El plan de ajuste dentro del INTA sumó un nuevo avance con la aprobación del cierre de 14 agencias de extensión rural en las provincias de Buenos Aires y Córdoba. La decisión fue avalada por el Consejo Directivo del organismo y se enmarca en la reestructuración impulsada por el Gobierno nacional, que ya alcanzó cerca de la mitad de los recortes previstos.
La medida fue definida en la última reunión del órgano de conducción, integrado por representantes del sector agropecuario, universidades y el Estado. Allí se resolvió eliminar distintas Agencias de Extensión Rural (AER) pertenecientes a los centros regionales Buenos Aires Norte, Buenos Aires Sur y Córdoba, en línea con el esquema de reorganización en marcha.
En Buenos Aires Norte, los cierres alcanzarán a las agencias de Vedia y Rojas. En la región Sur, el ajuste impactará sobre nueve sedes: Laprida, General La Madrid, Benito Juárez, Lobería, Otamendi, Necochea, Balcarce, Mayor Buratovich y Saladillo. En Córdoba, dejarán de funcionar las dependencias de Oncativo, La Carlota y Ucacha.

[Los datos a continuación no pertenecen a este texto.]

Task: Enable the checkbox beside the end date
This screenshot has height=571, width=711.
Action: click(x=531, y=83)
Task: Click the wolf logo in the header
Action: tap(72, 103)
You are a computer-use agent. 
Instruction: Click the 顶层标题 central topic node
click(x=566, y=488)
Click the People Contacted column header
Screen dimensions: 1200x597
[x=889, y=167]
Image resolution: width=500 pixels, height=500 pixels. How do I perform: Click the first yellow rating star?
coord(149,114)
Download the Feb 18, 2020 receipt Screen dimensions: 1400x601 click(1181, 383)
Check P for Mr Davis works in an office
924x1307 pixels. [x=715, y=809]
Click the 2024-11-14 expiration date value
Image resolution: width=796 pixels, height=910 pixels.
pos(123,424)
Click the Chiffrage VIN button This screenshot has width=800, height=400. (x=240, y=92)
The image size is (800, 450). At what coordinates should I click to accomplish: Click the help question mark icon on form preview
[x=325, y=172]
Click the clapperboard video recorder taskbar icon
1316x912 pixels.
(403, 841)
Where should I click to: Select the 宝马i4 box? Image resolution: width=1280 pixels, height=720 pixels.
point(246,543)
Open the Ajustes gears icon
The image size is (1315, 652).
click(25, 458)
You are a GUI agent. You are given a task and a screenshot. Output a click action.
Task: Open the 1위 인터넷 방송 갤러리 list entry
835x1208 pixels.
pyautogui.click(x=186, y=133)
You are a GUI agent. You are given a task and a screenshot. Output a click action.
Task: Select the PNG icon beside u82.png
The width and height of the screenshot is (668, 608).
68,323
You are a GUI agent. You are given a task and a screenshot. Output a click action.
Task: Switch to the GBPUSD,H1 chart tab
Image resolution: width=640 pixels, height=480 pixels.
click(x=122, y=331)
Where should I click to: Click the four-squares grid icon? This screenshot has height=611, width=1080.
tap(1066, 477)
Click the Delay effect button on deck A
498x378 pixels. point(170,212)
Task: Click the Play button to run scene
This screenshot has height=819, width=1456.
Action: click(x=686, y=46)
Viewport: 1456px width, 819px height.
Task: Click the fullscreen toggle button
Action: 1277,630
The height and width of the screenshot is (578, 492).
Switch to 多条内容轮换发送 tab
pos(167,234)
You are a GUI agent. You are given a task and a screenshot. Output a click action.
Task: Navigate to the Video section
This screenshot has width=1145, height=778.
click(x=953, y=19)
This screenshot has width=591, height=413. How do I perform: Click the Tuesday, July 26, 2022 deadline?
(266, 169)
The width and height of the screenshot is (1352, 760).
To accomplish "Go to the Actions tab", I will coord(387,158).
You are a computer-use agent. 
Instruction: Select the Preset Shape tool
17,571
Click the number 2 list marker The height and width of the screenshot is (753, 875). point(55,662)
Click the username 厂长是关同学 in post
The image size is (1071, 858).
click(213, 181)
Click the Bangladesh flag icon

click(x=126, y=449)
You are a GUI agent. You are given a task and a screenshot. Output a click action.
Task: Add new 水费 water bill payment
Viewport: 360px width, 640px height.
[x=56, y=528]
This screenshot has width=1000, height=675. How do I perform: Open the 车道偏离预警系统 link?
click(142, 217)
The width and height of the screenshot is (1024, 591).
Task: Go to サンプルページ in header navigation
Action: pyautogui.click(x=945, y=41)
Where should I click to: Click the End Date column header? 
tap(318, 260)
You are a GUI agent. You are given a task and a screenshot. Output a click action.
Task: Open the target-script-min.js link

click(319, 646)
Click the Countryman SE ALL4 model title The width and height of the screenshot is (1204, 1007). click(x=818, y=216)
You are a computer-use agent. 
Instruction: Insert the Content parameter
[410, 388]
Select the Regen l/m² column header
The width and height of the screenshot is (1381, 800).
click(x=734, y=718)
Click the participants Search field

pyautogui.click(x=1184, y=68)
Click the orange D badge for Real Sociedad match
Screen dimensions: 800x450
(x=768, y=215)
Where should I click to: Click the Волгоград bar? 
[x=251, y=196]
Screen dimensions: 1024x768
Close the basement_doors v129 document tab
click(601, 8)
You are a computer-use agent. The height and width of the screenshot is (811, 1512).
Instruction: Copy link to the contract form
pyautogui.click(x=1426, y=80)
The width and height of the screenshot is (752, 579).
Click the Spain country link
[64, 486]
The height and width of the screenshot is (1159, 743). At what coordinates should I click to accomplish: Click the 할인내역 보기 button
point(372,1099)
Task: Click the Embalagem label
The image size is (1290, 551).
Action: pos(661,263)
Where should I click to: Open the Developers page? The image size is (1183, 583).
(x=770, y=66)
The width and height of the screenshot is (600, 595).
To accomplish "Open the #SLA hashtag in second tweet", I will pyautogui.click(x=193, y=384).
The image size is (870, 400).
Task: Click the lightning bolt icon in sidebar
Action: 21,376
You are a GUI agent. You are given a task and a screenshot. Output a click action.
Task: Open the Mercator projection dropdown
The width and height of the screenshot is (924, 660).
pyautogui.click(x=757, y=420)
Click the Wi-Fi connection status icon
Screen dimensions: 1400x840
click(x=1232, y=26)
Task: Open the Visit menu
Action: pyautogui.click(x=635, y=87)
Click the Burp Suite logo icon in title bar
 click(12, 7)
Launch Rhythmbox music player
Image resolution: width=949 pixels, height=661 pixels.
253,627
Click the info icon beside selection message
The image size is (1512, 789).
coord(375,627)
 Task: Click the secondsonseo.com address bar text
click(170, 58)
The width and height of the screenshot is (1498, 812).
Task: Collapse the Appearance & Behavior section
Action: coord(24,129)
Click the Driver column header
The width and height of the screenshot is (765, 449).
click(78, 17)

Con esta nueva tanda, ya son 24 las agencias eliminadas si se suman los diez cierres previamente oficializados, entre ellos el de Sáenz Peña, en Chaco, y la disolución del Centro Regional INTA AMBA, que contaba con nueve dependencias.
El recorte responde a la denominada “propuesta integral de Adecuación y Fortalecimiento de los Recursos Humanos en INTA”, el documento que guía la reestructuración. El objetivo es reducir la red de agencias de extensión rural de 299 a 252 en todo el país, lo que implica la eliminación de 48 sedes.
La estrategia, impulsada por la conducción del organismo, incluye además una fuerte reducción de la presencia territorial, la venta de activos y una reorganización interna. Entre los puntos más polémicos figura la posibilidad de desprenderse de más de 42.000 hectáreas de campos experimentales, junto con la unificación de centros regionales y el recorte de líneas de trabajo.
El avance del ajuste se da tras un 2025 atravesado por conflictos, en el que los intentos de reformar la estructura del INTA generaron resistencias tanto en el Congreso como en la Justicia. Sin embargo, recientes cambios en la composición del Consejo Directivo —impulsados por el Ejecutivo— permitieron destrabar decisiones que hasta ahora no contaban con consenso.
Aunque se mantuvo la cantidad de integrantes del órgano, varias posiciones fueron ocupadas por nuevos representantes, desplazando a perfiles críticos del plan oficial. Ese reordenamiento interno allanó el camino para profundizar un ajuste que sigue achicando la estructura del organismo en todo el país.